## What this task involves
Rewrite the data below with "Identify the location of" replaced by "Find the position of" everywhere it appears, and leave everything else unchanged.
::: Exercise inputs :::
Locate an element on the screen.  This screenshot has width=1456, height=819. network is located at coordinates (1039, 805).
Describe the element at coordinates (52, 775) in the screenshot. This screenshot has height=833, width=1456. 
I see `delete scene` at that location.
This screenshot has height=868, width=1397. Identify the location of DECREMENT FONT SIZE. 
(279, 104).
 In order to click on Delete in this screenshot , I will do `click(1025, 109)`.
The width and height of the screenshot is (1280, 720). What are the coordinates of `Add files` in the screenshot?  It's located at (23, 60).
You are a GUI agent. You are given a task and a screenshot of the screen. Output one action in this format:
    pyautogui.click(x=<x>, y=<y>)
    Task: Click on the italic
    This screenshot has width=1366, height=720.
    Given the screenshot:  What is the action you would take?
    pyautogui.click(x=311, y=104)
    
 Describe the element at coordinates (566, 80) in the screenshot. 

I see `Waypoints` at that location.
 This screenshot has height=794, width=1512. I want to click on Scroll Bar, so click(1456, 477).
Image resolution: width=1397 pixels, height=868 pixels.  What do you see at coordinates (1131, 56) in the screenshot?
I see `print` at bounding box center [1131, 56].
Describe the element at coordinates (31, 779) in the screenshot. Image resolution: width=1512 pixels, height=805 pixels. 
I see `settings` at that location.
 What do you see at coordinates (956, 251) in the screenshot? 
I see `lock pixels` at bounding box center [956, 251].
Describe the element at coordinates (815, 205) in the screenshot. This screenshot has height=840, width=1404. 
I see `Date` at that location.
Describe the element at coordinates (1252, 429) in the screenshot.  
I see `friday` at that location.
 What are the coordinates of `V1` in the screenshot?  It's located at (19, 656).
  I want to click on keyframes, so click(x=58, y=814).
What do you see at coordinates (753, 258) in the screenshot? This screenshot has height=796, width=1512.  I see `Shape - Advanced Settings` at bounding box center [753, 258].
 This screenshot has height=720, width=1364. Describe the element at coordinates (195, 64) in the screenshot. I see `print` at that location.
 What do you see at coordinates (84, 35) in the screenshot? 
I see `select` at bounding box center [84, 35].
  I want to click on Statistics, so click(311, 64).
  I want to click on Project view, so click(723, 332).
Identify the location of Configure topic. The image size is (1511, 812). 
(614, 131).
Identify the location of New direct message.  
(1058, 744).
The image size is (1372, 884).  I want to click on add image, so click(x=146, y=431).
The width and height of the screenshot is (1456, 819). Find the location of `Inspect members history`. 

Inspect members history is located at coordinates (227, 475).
:::
## Solution
Locate an element on the screen.  This screenshot has width=1456, height=819. network is located at coordinates (1039, 805).
Describe the element at coordinates (52, 775) in the screenshot. This screenshot has height=833, width=1456. 
I see `delete scene` at that location.
This screenshot has height=868, width=1397. Find the position of DECREMENT FONT SIZE. 
(279, 104).
 In order to click on Delete in this screenshot , I will do `click(1025, 109)`.
The width and height of the screenshot is (1280, 720). What are the coordinates of `Add files` in the screenshot?  It's located at (23, 60).
You are a GUI agent. You are given a task and a screenshot of the screen. Output one action in this format:
    pyautogui.click(x=<x>, y=<y>)
    Task: Click on the italic
    This screenshot has width=1366, height=720.
    Given the screenshot:  What is the action you would take?
    pyautogui.click(x=311, y=104)
    
 Describe the element at coordinates (566, 80) in the screenshot. 

I see `Waypoints` at that location.
 This screenshot has height=794, width=1512. I want to click on Scroll Bar, so click(1456, 477).
Image resolution: width=1397 pixels, height=868 pixels.  What do you see at coordinates (1131, 56) in the screenshot?
I see `print` at bounding box center [1131, 56].
Describe the element at coordinates (31, 779) in the screenshot. Image resolution: width=1512 pixels, height=805 pixels. 
I see `settings` at that location.
 What do you see at coordinates (956, 251) in the screenshot? 
I see `lock pixels` at bounding box center [956, 251].
Describe the element at coordinates (815, 205) in the screenshot. This screenshot has height=840, width=1404. 
I see `Date` at that location.
Describe the element at coordinates (1252, 429) in the screenshot.  
I see `friday` at that location.
 What are the coordinates of `V1` in the screenshot?  It's located at (19, 656).
  I want to click on keyframes, so click(x=58, y=814).
What do you see at coordinates (753, 258) in the screenshot? This screenshot has height=796, width=1512.  I see `Shape - Advanced Settings` at bounding box center [753, 258].
 This screenshot has height=720, width=1364. Describe the element at coordinates (195, 64) in the screenshot. I see `print` at that location.
 What do you see at coordinates (84, 35) in the screenshot? 
I see `select` at bounding box center [84, 35].
  I want to click on Statistics, so click(311, 64).
  I want to click on Project view, so click(723, 332).
Find the position of Configure topic. The image size is (1511, 812). 
(614, 131).
Find the position of New direct message.  
(1058, 744).
The image size is (1372, 884).  I want to click on add image, so click(x=146, y=431).
The width and height of the screenshot is (1456, 819). Find the location of `Inspect members history`. 

Inspect members history is located at coordinates (227, 475).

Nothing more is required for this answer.